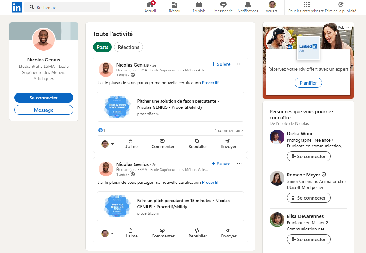Select the Posts tab

click(102, 47)
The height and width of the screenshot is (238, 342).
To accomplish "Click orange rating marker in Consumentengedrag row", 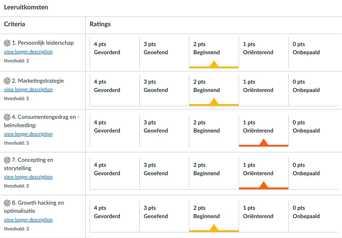I will (x=263, y=142).
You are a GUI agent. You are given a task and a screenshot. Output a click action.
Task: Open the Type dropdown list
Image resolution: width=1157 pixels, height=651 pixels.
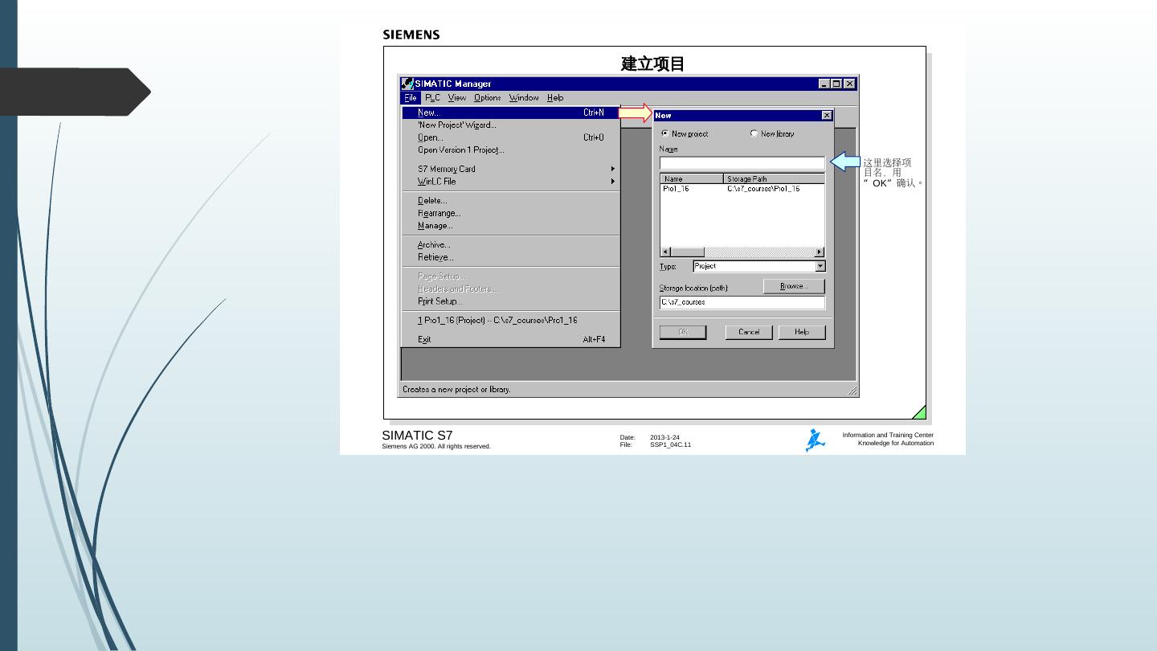820,266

---

→ What needs to be done: Retrieve each line of the data in which the word "screenshot" can be found.

→ Answer to this exercise:
The height and width of the screenshot is (238, 342).
You are a GUI agent. You are given a task and a screenshot. Output a click action.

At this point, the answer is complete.